**To do**: Word for word, please copy the line containing "Where should I" and all lines after it in the entries below, and only those, leaving every picture out.

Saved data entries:

-=-=-

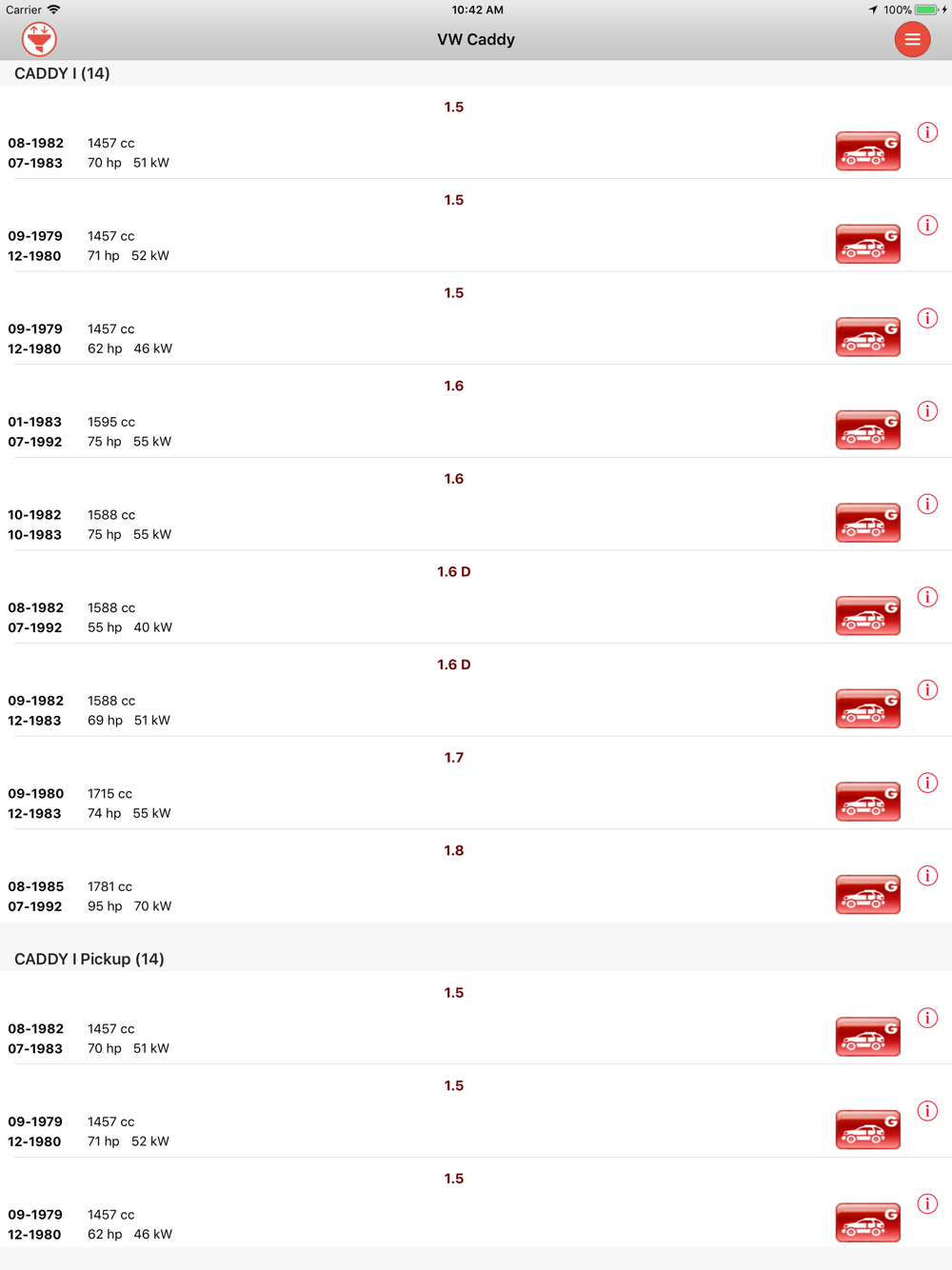Open info for the 1.5 70 hp Caddy I
Screen dimensions: 952x1270
[x=927, y=132]
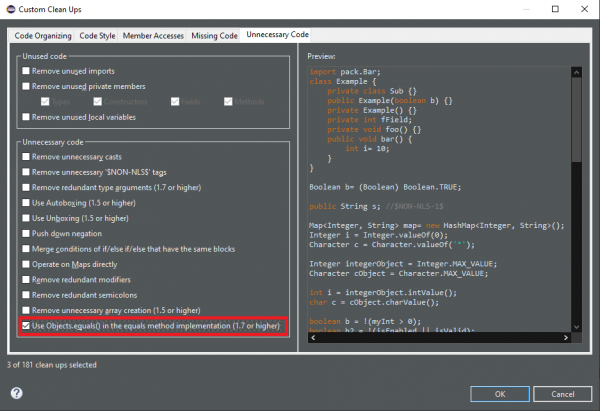Toggle Remove unused private members

pyautogui.click(x=26, y=87)
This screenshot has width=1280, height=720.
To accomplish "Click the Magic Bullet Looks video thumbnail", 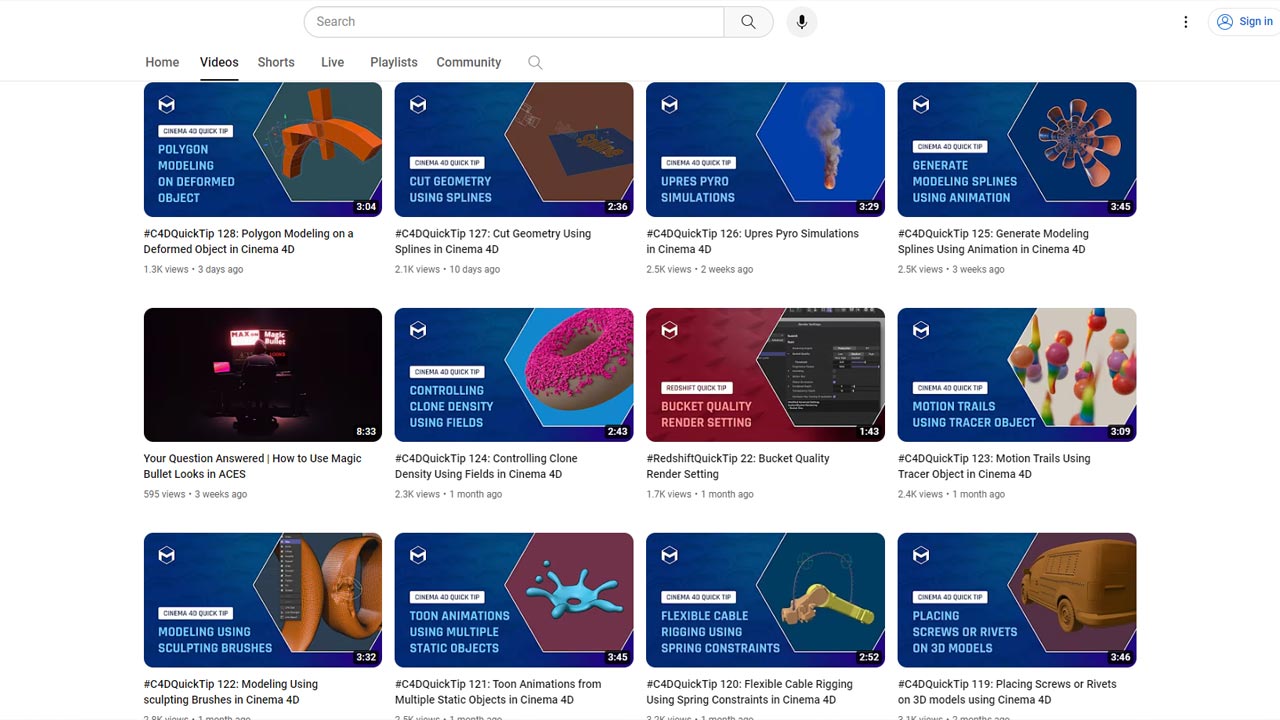I will point(263,374).
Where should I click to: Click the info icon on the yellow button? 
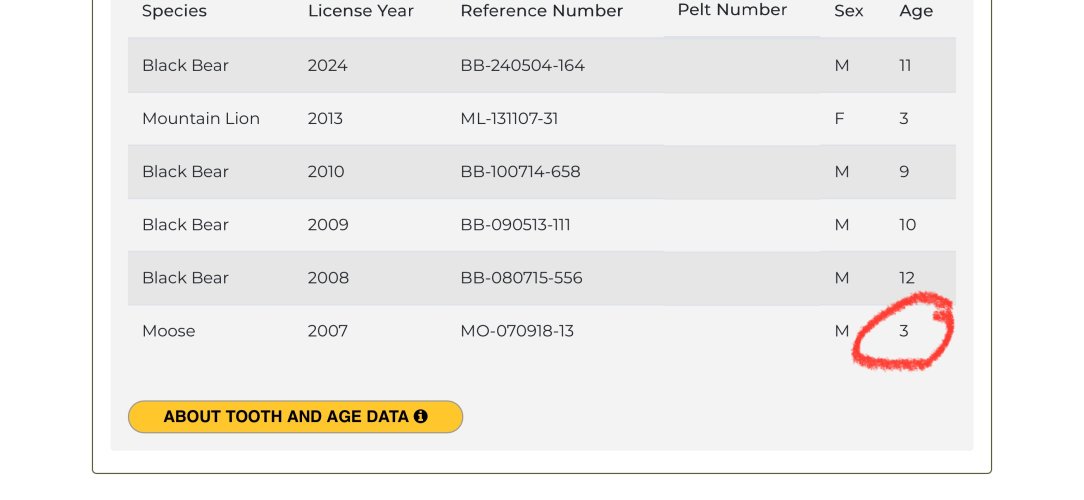coord(421,417)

-=-=-

**Result for this exercise**:
Where should I click to: Click the info icon on the yellow button? 
coord(421,417)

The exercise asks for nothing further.